I am beyond tired of mass shootings at schools. Not just because I have kids in school, not just because I spent 26+ years of my own life as a student, not just because I work at a school (which is a big part of what a university really is). Schools are where people come to learn, to build skills, to find out who they are or who they want to be.
Schools are supposed to be safe.
As I was driving home from my school, I was listening to experts being asked on the radio how a school shooting like the one today could happen. Obviously, the follow-up question would be something along the lines of how, knowing what causes it, could we prevent more shootings like this one?
And the experts, down the line, said that really, this is an extremely rare event. Mostly, this kind of thing doesn't happen.
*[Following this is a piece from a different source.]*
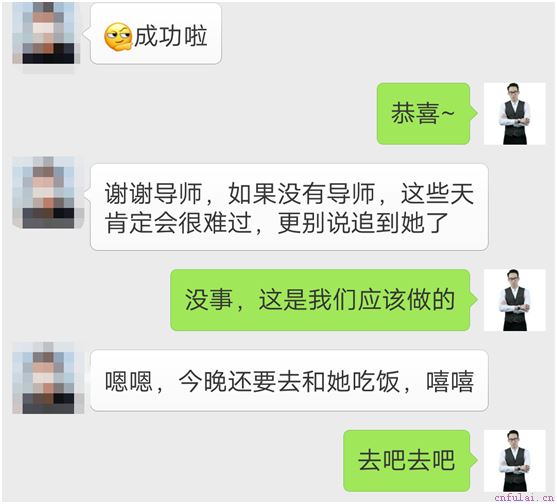Open pixelated avatar beside 谢谢导师 message
Screen dimensions: 557x504
48,192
Which is probably true, but that wasn't the question.
Rare or not, this kind of event is utterly devastating. Do you know what caused it, or what contributed to it? Or is it an event for which you have just as little knowledge about causes, and effective prevention, as the rest of us?
The experts were also asked how parents should discuss this news with their kids. Here too, down the line, they said that parents should reassure kids that schools are very safe places.
But here again, that's not really the question our kids are asking when we talk about people showing up at a school with guns and killing lots of people.
What they want to know is, "Can you keep me safe? Can you promise that no one will show up at my school and do something like this?"
As much as we want to tell them yes, I don't think we can, not without lying. If there's a way to keep this promise, I'm not sure we know enough to do it. And maybe, even if we knew all there was to know about the causes, we still couldn't keep these shootings from happening.
That's a bitter pill to swallow, but if that's how the landscape looks to the people who study mass shootings, I kind of wish they'd tell us that rather than repeating how safe schools are.